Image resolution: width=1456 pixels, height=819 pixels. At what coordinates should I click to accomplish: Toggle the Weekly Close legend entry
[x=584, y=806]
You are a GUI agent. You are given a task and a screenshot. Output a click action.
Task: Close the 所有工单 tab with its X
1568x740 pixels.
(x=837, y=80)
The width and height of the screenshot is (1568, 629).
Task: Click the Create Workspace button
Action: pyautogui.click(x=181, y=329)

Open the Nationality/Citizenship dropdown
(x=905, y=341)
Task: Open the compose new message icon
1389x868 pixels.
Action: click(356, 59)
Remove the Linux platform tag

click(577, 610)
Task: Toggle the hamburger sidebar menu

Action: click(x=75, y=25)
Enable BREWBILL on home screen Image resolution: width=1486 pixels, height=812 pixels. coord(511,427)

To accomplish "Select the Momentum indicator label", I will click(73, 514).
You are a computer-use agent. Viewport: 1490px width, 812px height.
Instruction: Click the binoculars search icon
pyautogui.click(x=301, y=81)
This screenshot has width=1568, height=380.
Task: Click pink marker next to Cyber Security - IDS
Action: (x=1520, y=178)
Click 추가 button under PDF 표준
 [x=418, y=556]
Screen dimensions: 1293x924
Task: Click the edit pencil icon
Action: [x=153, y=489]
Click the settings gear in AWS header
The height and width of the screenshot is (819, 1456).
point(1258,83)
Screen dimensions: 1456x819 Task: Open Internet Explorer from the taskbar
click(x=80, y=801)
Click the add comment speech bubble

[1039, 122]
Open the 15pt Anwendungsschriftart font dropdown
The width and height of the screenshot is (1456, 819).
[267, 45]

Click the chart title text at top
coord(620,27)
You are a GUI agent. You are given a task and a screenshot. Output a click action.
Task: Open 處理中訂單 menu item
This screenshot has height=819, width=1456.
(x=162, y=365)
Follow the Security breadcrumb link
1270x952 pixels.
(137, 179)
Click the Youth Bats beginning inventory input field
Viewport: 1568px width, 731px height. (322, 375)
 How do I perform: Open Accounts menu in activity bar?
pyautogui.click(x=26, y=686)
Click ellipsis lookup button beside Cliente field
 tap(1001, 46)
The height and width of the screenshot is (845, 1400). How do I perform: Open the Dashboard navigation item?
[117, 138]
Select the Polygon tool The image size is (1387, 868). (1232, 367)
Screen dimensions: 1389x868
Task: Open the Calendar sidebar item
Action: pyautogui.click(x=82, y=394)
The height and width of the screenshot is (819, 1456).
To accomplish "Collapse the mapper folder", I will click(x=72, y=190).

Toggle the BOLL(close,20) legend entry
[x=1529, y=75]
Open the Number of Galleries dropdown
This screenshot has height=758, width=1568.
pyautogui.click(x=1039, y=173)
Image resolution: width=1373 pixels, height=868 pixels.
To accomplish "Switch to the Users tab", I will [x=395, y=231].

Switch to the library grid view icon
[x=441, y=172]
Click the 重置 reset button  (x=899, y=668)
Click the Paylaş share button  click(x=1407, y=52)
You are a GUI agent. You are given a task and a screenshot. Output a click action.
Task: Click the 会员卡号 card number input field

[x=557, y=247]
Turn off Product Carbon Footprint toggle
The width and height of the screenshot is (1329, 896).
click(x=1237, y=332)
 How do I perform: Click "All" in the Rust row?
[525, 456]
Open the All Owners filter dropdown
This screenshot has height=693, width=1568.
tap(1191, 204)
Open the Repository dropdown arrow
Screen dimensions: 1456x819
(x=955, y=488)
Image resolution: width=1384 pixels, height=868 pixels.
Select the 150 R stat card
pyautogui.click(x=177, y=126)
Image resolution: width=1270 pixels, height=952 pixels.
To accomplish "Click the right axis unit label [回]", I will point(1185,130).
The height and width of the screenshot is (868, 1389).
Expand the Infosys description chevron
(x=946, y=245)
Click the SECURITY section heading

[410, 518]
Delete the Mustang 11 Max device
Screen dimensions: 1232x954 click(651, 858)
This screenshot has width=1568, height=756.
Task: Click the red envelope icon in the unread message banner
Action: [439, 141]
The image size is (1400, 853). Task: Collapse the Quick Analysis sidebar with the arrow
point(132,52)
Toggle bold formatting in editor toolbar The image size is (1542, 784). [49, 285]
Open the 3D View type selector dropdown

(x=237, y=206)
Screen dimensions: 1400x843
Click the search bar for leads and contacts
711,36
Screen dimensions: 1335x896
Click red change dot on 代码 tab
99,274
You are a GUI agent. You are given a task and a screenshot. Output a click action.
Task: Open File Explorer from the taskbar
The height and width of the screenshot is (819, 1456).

********

*PROBLEM DETAILS:* So that nothing is lost, transcribe each entry exactly as written.

*RESULT:*
Image resolution: width=1456 pixels, height=819 pixels. At what coordinates should I click to accomplish: Toggle the Weekly Close legend entry
[x=584, y=806]
You are a GUI agent. You are given a task and a screenshot. Output a click action.
Task: Close the 所有工单 tab with its X
1568x740 pixels.
(x=837, y=80)
The width and height of the screenshot is (1568, 629).
Task: Click the Create Workspace button
Action: pyautogui.click(x=181, y=329)

Open the Nationality/Citizenship dropdown
(x=905, y=341)
Task: Open the compose new message icon
1389x868 pixels.
Action: click(356, 59)
Remove the Linux platform tag

click(577, 610)
Task: Toggle the hamburger sidebar menu

Action: click(x=75, y=25)
Enable BREWBILL on home screen Image resolution: width=1486 pixels, height=812 pixels. coord(511,427)

To accomplish "Select the Momentum indicator label", I will click(73, 514).
You are a computer-use agent. Viewport: 1490px width, 812px height.
Instruction: Click the binoculars search icon
pyautogui.click(x=301, y=81)
This screenshot has width=1568, height=380.
Task: Click pink marker next to Cyber Security - IDS
Action: (x=1520, y=178)
Click 추가 button under PDF 표준
 [x=418, y=556]
Screen dimensions: 1293x924
Task: Click the edit pencil icon
Action: [x=153, y=489]
Click the settings gear in AWS header
The height and width of the screenshot is (819, 1456).
point(1258,83)
Screen dimensions: 1456x819 Task: Open Internet Explorer from the taskbar
click(x=80, y=801)
Click the add comment speech bubble

[1039, 122]
Open the 15pt Anwendungsschriftart font dropdown
The width and height of the screenshot is (1456, 819).
[267, 45]

Click the chart title text at top
coord(620,27)
You are a GUI agent. You are given a task and a screenshot. Output a click action.
Task: Open 處理中訂單 menu item
This screenshot has height=819, width=1456.
(x=162, y=365)
Follow the Security breadcrumb link
1270x952 pixels.
(137, 179)
Click the Youth Bats beginning inventory input field
Viewport: 1568px width, 731px height. (322, 375)
 How do I perform: Open Accounts menu in activity bar?
pyautogui.click(x=26, y=686)
Click ellipsis lookup button beside Cliente field
 tap(1001, 46)
The height and width of the screenshot is (845, 1400). How do I perform: Open the Dashboard navigation item?
[117, 138]
Select the Polygon tool The image size is (1387, 868). (1232, 367)
Screen dimensions: 1389x868
Task: Open the Calendar sidebar item
Action: pyautogui.click(x=82, y=394)
The height and width of the screenshot is (819, 1456).
To accomplish "Collapse the mapper folder", I will click(x=72, y=190).

Toggle the BOLL(close,20) legend entry
[x=1529, y=75]
Open the Number of Galleries dropdown
This screenshot has height=758, width=1568.
pyautogui.click(x=1039, y=173)
Image resolution: width=1373 pixels, height=868 pixels.
To accomplish "Switch to the Users tab", I will [x=395, y=231].

Switch to the library grid view icon
[x=441, y=172]
Click the 重置 reset button  (x=899, y=668)
Click the Paylaş share button  click(x=1407, y=52)
You are a GUI agent. You are given a task and a screenshot. Output a click action.
Task: Click the 会员卡号 card number input field

[x=557, y=247]
Turn off Product Carbon Footprint toggle
The width and height of the screenshot is (1329, 896).
click(x=1237, y=332)
 How do I perform: Click "All" in the Rust row?
[525, 456]
Open the All Owners filter dropdown
This screenshot has height=693, width=1568.
tap(1191, 204)
Open the Repository dropdown arrow
Screen dimensions: 1456x819
(x=955, y=488)
Image resolution: width=1384 pixels, height=868 pixels.
Select the 150 R stat card
pyautogui.click(x=177, y=126)
Image resolution: width=1270 pixels, height=952 pixels.
To accomplish "Click the right axis unit label [回]", I will point(1185,130).
The height and width of the screenshot is (868, 1389).
Expand the Infosys description chevron
(x=946, y=245)
Click the SECURITY section heading

[410, 518]
Delete the Mustang 11 Max device
Screen dimensions: 1232x954 click(651, 858)
This screenshot has width=1568, height=756.
Task: Click the red envelope icon in the unread message banner
Action: [439, 141]
The image size is (1400, 853). Task: Collapse the Quick Analysis sidebar with the arrow
point(132,52)
Toggle bold formatting in editor toolbar The image size is (1542, 784). [49, 285]
Open the 3D View type selector dropdown

(x=237, y=206)
Screen dimensions: 1400x843
Click the search bar for leads and contacts
711,36
Screen dimensions: 1335x896
Click red change dot on 代码 tab
99,274
You are a GUI agent. You are given a task and a screenshot. Output a click action.
Task: Open File Explorer from the taskbar
The height and width of the screenshot is (819, 1456).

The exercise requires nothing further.